Here are some of the things I learned cooking with my mother that made cooking so much fun. (Many of them also appear in my newly acquired Betty Crocker Cookbook.)
Examples:
To get a piece of eggshell out of an egg white, lift out the piece of shell with another eggshell.
Add flour to the bits on the bottom of a roasting pan before adding water to start a delicious gravy.
Blend a little water and flour together before adding it to a liquid as a thickener to avoid lumps.
NEVER use a beater that is greasy at all if you want egg whites to whip.
Freeze your bowl and beaters before making fresh whipped cream.
Whipping cream too long actually turns it into butter. (That’s what butterfat is, kids.)
Once my mother put a few cups of whipping cream into a glass jar. She had each of her 48 first graders shake the jar a few times and pass it on. It went around the room until it separated and turned into butter. Afterwards, she spread the butter on saltines for each of them to see what they had made. There’s got to be a chef that came out of that day’s experience.
How to set a table properly. Every night. Even my brothers learned how to do that.
How to substitute one thing for another. Any and everything from nuts to flour to sour cream.
How to make buttermilk if you don’t have any for a recipe. (Add vinegar to milk; in a few moments, this acidic mixture will do the same thing.)
How to know if an egg is hard-boiled or fresh if a loose egg is lying about in the refrigerator.
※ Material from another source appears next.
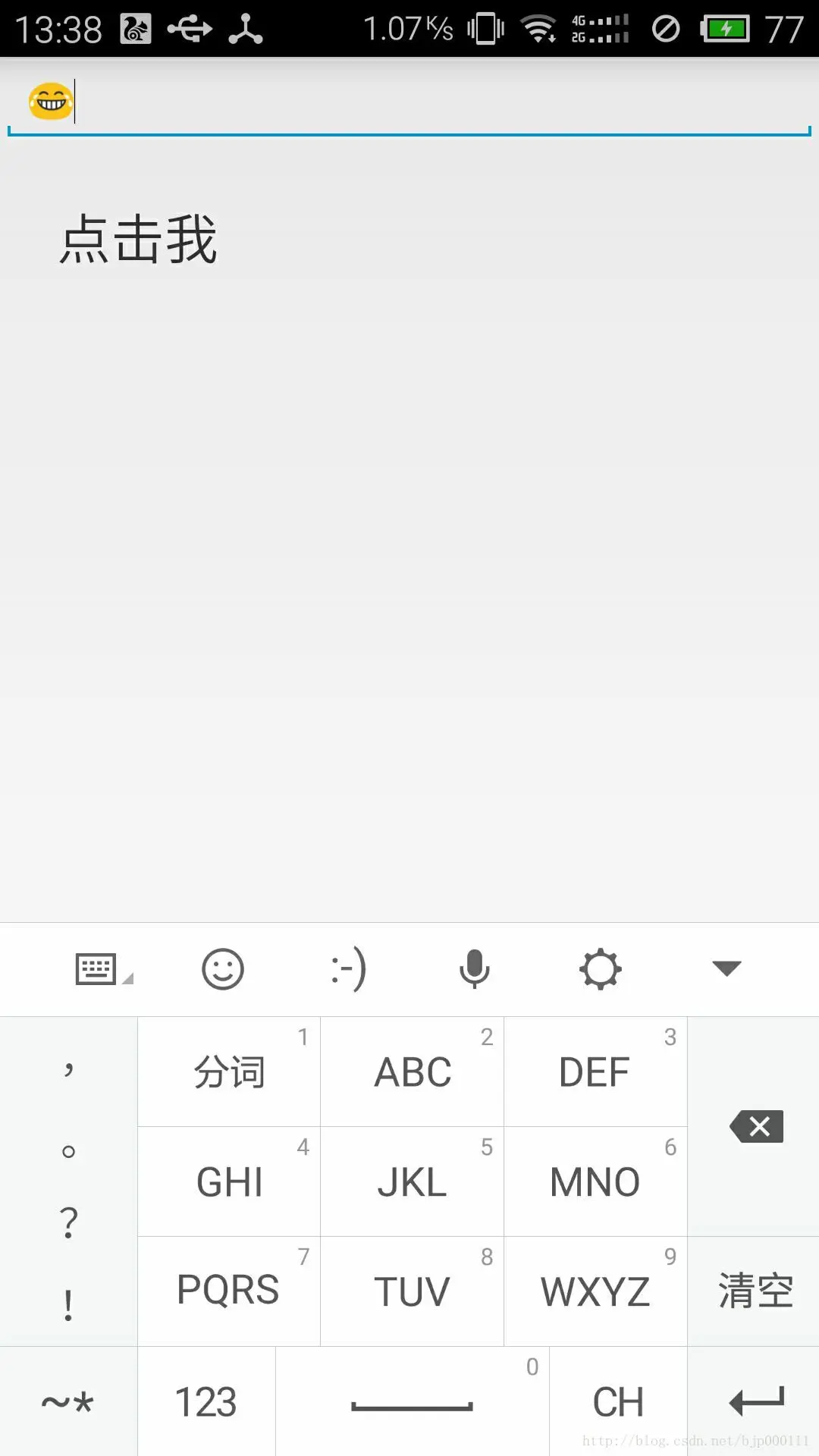This screenshot has height=1456, width=819.
Task: Select the :-) emoticon icon
Action: click(x=347, y=968)
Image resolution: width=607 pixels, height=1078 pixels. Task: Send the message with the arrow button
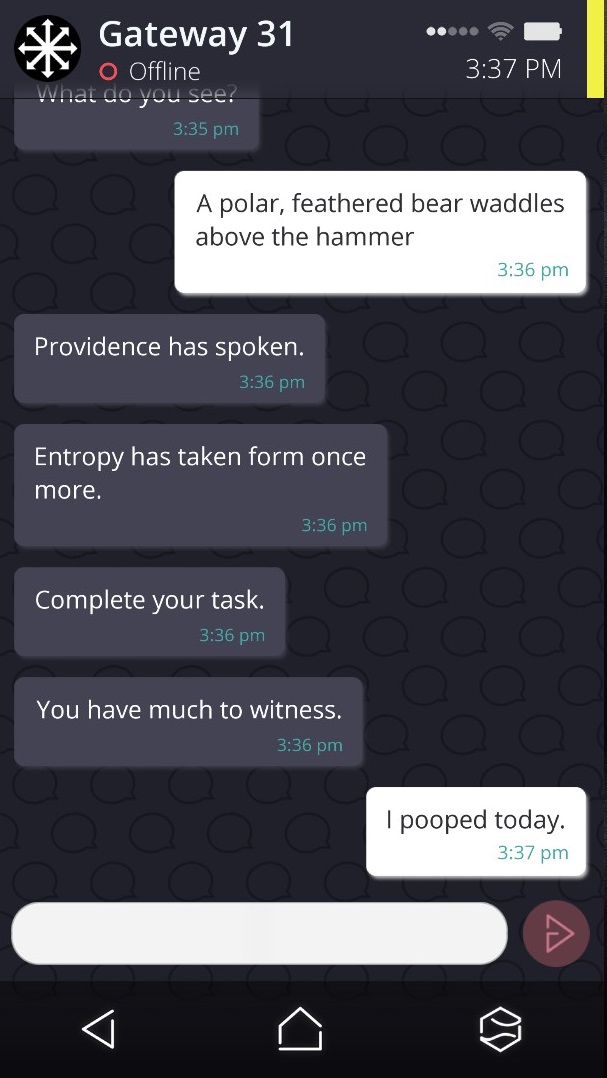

Jello will not set if you use fresh pineapple because of an enzyme called bromelane in fresh pineapple. The same enzyme that can start to tingle your tongue if you eat too much.
It’s easy to make creme anglais. (She used to pour it over jello as a dessert if we didn’t have anything else.)
Always put a piece of potato into the pot when cooking rutabaga to avoid a bitter taste.
Soak calves’ liver in milk before cooking. It just tastes better.
To soften rock-hard brown sugar, place a slice of apple in the bag or canister, at least overnight.
To measure shortening correctly, put a measured amount of water in a measuring cup. Add the shortening, push down on it, and when the water reaches the measurement in the cup minus the amount of water, that’s the right amount. And the shortening doesn’t stick to the measuring cup.
How to Delmonico an orange.
How to peel a fresh tomato.
How to mold a hard-boiled egg into the shape of a pear or an apple or dice (for a bridge club party) by pressing very gently while the peeled eggs are warm.
Some of the tools we had in our kitchen were exciting to a receptive kid like me:
A Foley mill helped us make fresh, warm applesauce on a whim.
A hand meat grinder that ground chunks of leftover ham into ham salad. It only worked when it was screwed onto the picnic table in the backyard, no matter the season. No other table in the house held it firm enough. I loved ham salad, so I was always up for that job.
A bain-marie, besides having an exotic French name, also made perfect, uncurdled custard.
My mother was my teacher. We cooked side by side almost every day after she got home from school. I learned about the tools, techniques, and language of cooking hanging out with her, never realizing what a gift that really was. Her consistent love of providing delicious meals for our family every night fueled the flame for my creating BonBonerie, as well as the five hundred dollars she gave me to get started.